La más gloriosa excepción a esto (al menos entre el material reciente) es Paterson, de Jim Jarmusch, una de las más bellas y sinceras películas que se hayan hecho sobre el verdadero oficio del poeta: la escritura buscada y encontrada en la diseminación de sus minucias inspiradoras, pero desprovista del pathos artístico, más concentrada en la belleza de la disciplina y la paciencia.
Aun con sufrimiento artístico de por medio, hay mucho de esto en ese poema final de Tengo sueños eléctricos. La belleza no corre sólo por el poema en sí, sino por cómo calza a la perfección con la personalidad y la mano de alguien como Martín, un tipo que vive su vida como si hiciera equilibrio en una cuerda floja, que más que cuerda floja es un cable pelado de alta tensión. La escena del comienzo, en donde estaciona y sale del auto para darse la cabeza contra la chapa del garaje, parece presentar a la perfección no sólo lo bipolar de su personalidad, sino también esta idea de algo no dicho que a la vez es mostrado con alevosía y fiereza (con el parabrisas del auto actuando como una pantalla, un escenario donde se monta esa escena para la familia).
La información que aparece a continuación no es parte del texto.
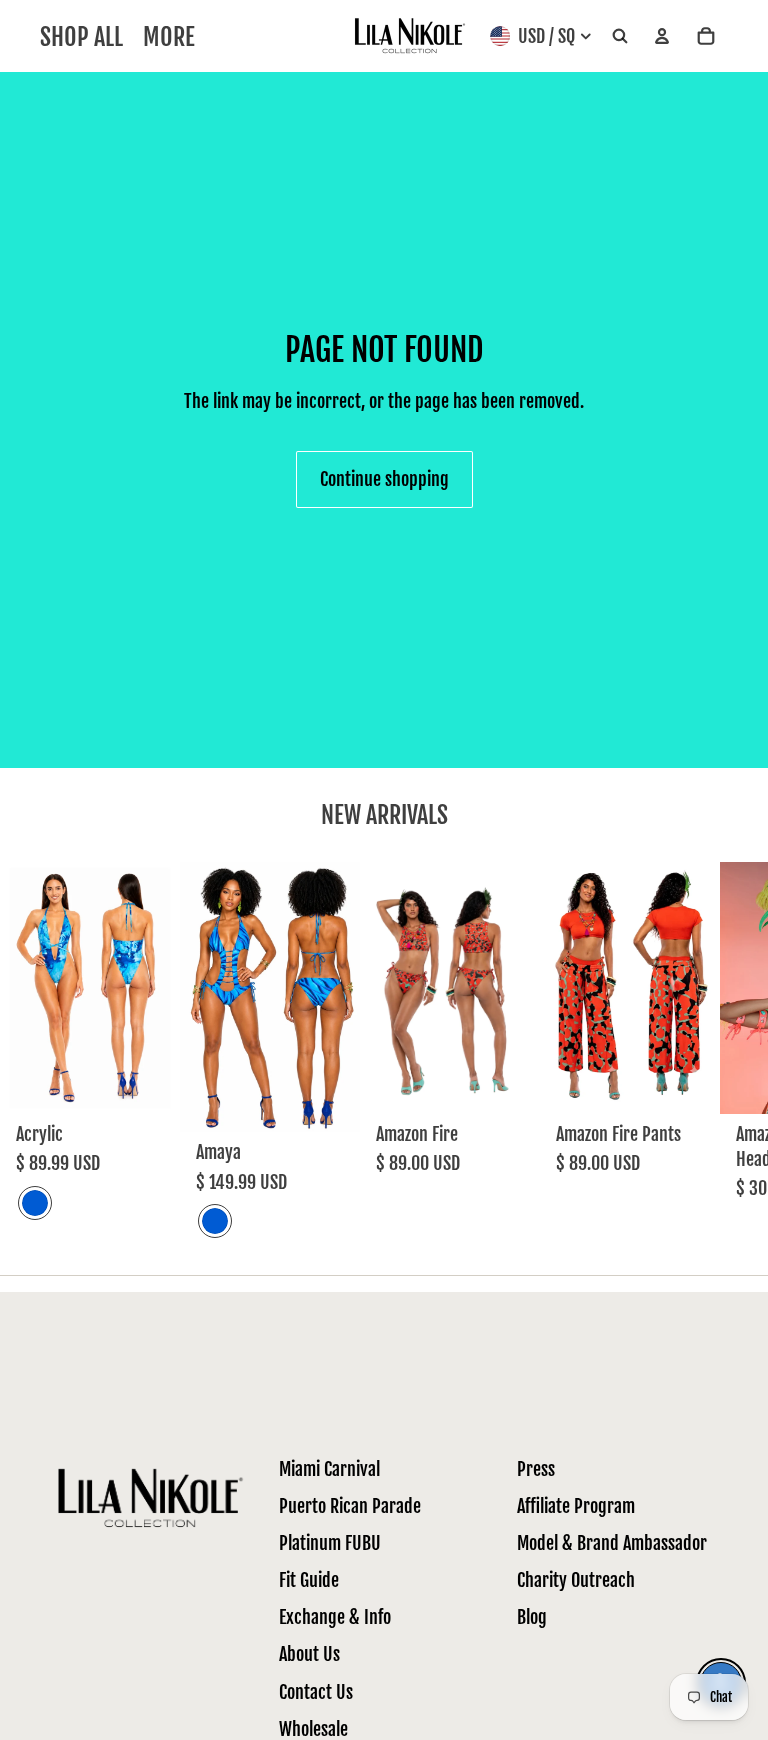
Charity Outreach (576, 1580)
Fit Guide (309, 1580)
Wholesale (313, 1729)
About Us (309, 1654)
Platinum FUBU (330, 1543)
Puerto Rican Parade (350, 1506)
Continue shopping (384, 479)
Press (536, 1469)
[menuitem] (169, 36)
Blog (532, 1617)
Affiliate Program (576, 1506)
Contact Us (316, 1692)
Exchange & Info (335, 1617)
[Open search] (620, 36)
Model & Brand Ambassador (612, 1543)
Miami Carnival (329, 1469)
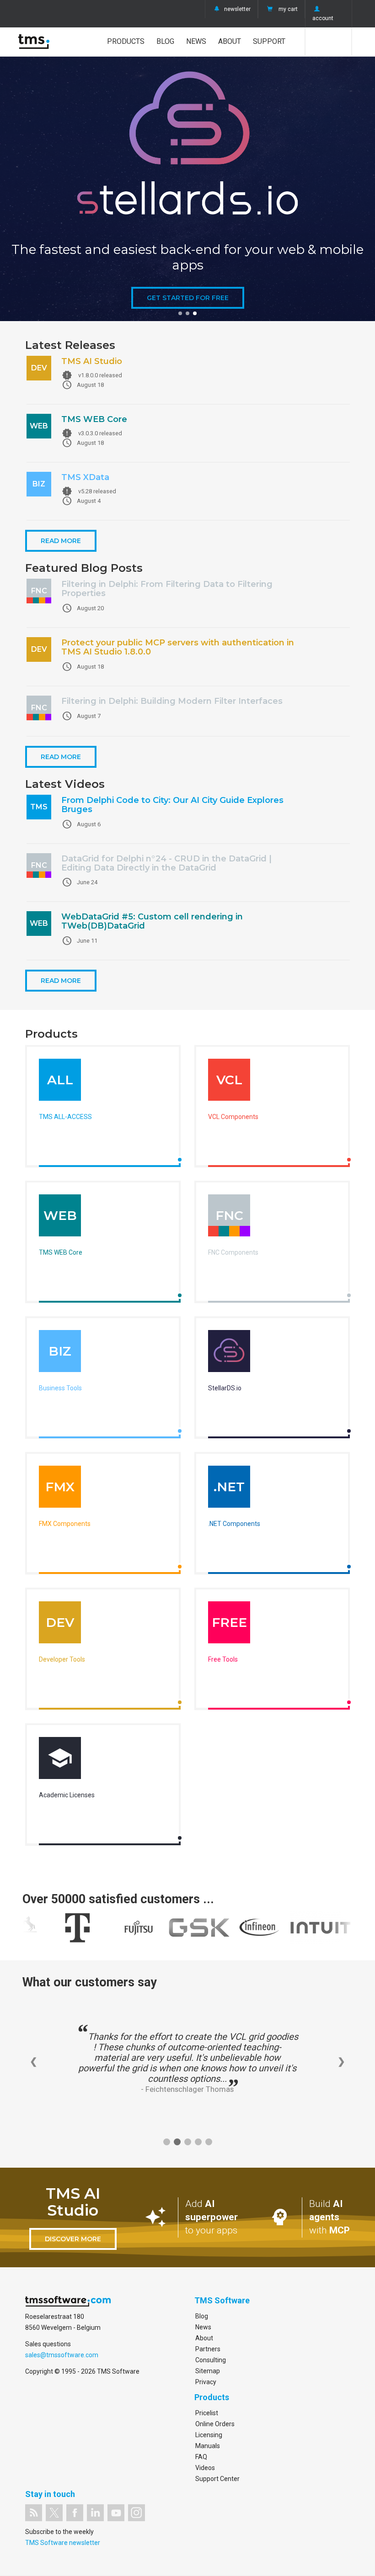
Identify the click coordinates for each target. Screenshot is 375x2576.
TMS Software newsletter (62, 2542)
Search (328, 41)
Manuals (207, 2445)
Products (126, 41)
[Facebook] (74, 2512)
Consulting (210, 2360)
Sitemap (207, 2371)
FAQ (201, 2456)
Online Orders (215, 2424)
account (322, 18)
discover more (73, 2239)
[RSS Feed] (33, 2512)
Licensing (208, 2435)
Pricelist (206, 2413)
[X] (54, 2512)
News (196, 41)
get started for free (188, 298)
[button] (180, 313)
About (229, 41)
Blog (165, 41)
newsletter (237, 9)
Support (269, 41)
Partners (207, 2349)
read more (61, 541)
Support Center (217, 2478)
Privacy (205, 2382)
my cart (288, 9)
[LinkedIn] (95, 2512)
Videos (205, 2467)
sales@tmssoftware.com (61, 2355)
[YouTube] (115, 2512)
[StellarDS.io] (229, 1353)
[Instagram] (136, 2512)
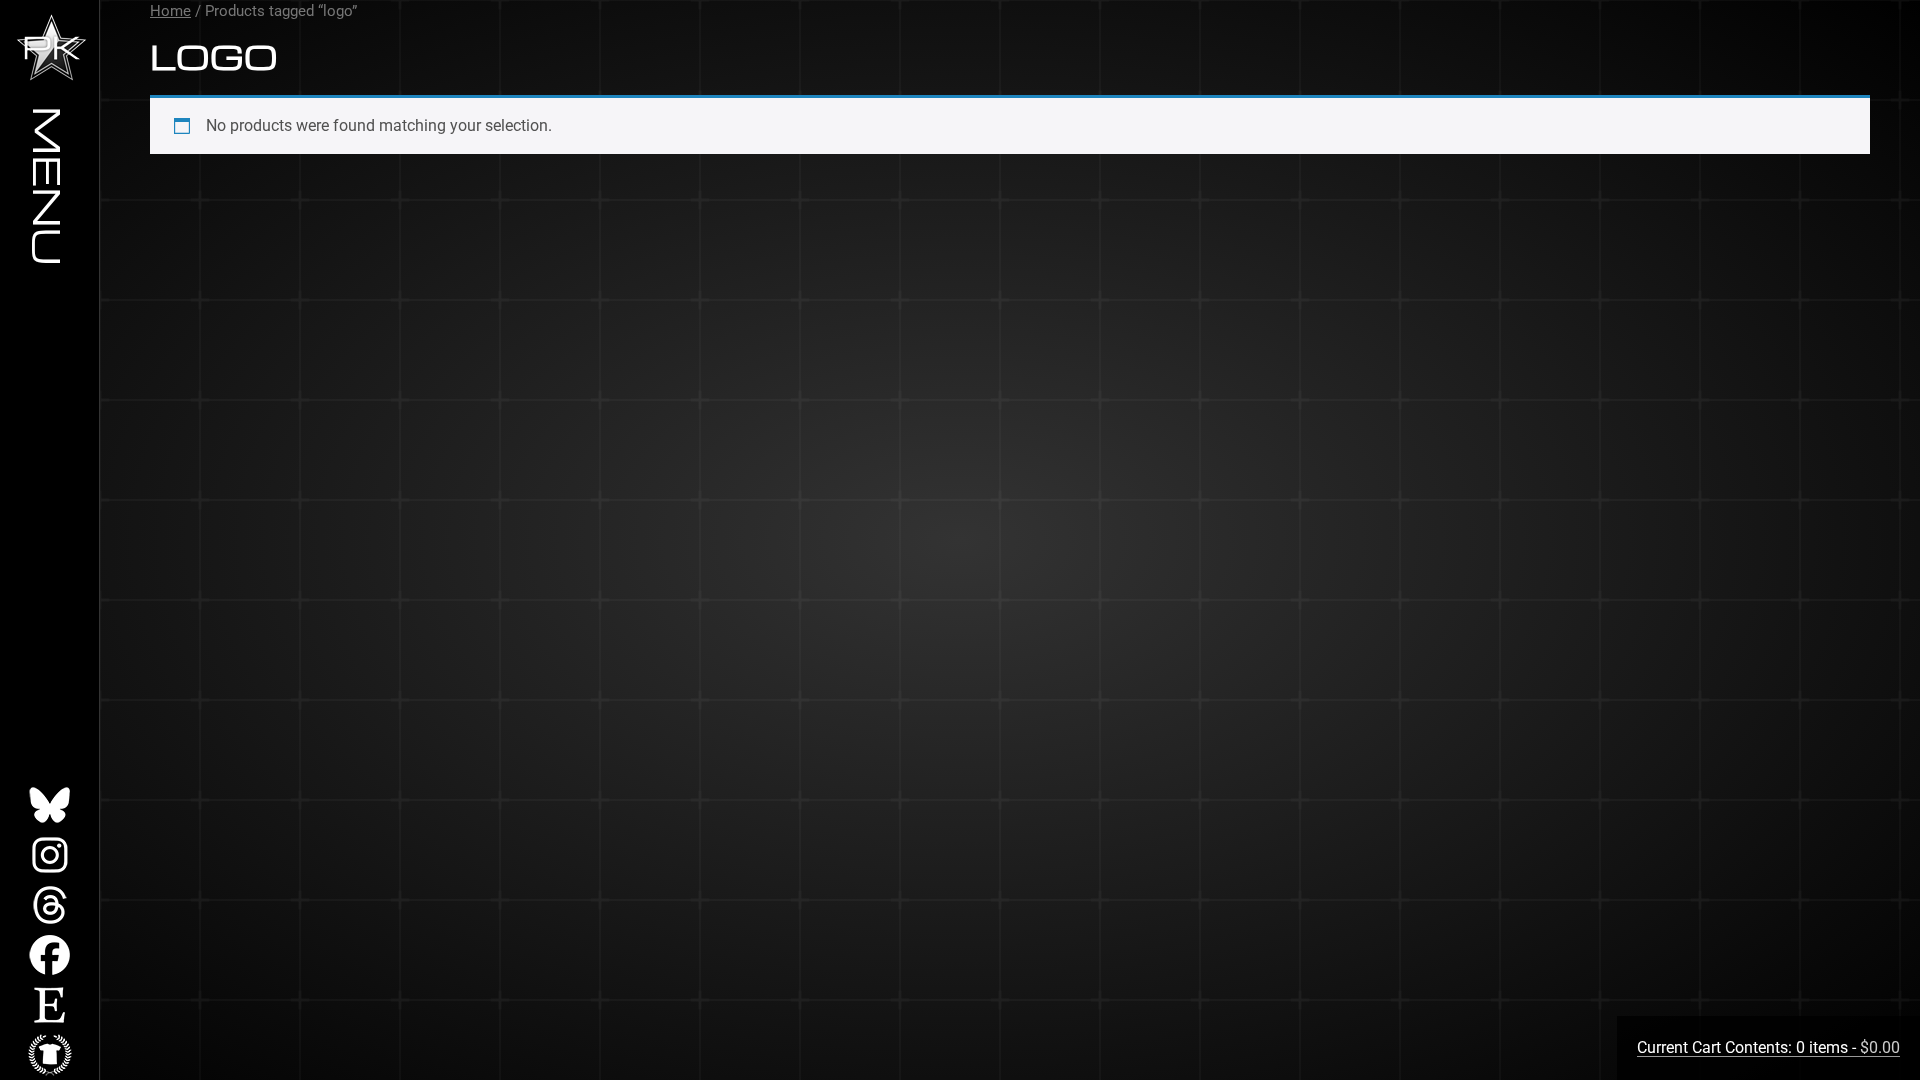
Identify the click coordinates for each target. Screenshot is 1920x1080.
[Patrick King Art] (51, 47)
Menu (50, 185)
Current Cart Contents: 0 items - (1768, 1047)
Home (170, 11)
Sería fácil señalar a Martín como la gran bestia que aguarda al final de ese laberinto de disfunción familiar, pero de a poco vemos cómo pervive entre los integrantes una serie de prácticas y gestos que se eslabonan entre sí como las trazas heredadas de un instinto común, un palimpsesto de violencias calladas: la hija mayor que reproduce la prueba de aguante al dolor paterna con su hermana menor, la violencia hacia y entre los animales y ese intempestivo, casi inconsciente gesto de la madre de darse la cabeza contra la mesa de madera en medio de una discusión. Ellos son, efectivamente, una horda de animales salvajes que sueñan con ser humanos, pero también una a la que atraviesa una violencia que no le pertenece. El amor feral, el amor ácido y sucio, de colchones meados y sudados, de dedos olidos después de rascarse, de esa pared marcada con el roce de tantos pies descalzos apoyados con relajación y displicencia.
Valentina Maurel tiene la grandeza de lograr retratar, en esos detalles, la ternura de esa fiereza (o la fiereza de esa ternura). Toda la relación que se da entre la chica y el amigo de su padre podría reproducirse desde un enfoque sórdido y sin embargo conserva una calidez extraña, que recuerda a la que se daba entre los protagonistas de Fish Tank, de Andrea Arnold. Y la relación de Martín con la literatura podría presentarse patética o elegíaca y tampoco es ninguna de las dos cosas; un poema a la altura de su dolor y su locura, pero sin los fuegos de artificios que la gente suele imaginar alrededor del dolor y la locura de los poetas.
Es difícil calibrar cuánto comentar de una película sin sobreexplicar o arruinar la experiencia al que no la vio. Sin embargo, es inevitable señalar en un texto como este la penúltima escena, en la que Martín y su hija se miran desde distintos patrulleros, al descubrir que la Yelina a la que tantos grafitis eran dedicados en el barrio es una de las policías que los escolta a la estación. Ese pequeño instante de cofradía familiar, esa sonrisa que navega los dos metros que los separan entre un vidrio blindado y que de un plumazo disuelve tanta tristeza y terror. Una escena que por sí sola justifica toda una película, tal como un verso puede justificar la totalidad de un poema.
Tengo sueños eléctricos, dirigida por Valentina Maurel. 113 minutos. Bélgica, Francia, Costa Rica, 2022. En Cinemateca.